━━━ INFORMATION SHOWN

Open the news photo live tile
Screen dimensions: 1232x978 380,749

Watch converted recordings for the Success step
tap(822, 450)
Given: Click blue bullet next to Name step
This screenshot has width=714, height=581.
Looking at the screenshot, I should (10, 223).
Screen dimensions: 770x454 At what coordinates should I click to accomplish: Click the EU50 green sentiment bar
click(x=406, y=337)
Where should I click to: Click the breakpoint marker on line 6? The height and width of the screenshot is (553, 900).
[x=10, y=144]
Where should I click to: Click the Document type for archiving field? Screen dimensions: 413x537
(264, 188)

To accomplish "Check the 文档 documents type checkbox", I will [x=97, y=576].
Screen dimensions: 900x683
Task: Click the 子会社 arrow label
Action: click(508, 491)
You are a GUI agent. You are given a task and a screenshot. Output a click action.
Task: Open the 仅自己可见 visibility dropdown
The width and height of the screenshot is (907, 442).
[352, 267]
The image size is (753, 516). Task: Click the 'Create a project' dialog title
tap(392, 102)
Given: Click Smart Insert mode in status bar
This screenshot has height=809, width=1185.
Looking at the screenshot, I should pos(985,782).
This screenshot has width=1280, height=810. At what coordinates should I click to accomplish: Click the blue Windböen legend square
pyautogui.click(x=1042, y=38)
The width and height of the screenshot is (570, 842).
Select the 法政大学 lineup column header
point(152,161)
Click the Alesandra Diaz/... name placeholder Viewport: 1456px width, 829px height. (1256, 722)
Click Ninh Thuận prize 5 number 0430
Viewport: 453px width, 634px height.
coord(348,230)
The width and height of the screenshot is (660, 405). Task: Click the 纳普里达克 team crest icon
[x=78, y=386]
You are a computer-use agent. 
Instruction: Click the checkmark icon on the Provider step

━━━━━━

■ **ABOUT THIS TASK**: In the entries, some lines may contain the word "agent". Give how many do, as a number by itself.

■ **WRITTEN REPLY**: 2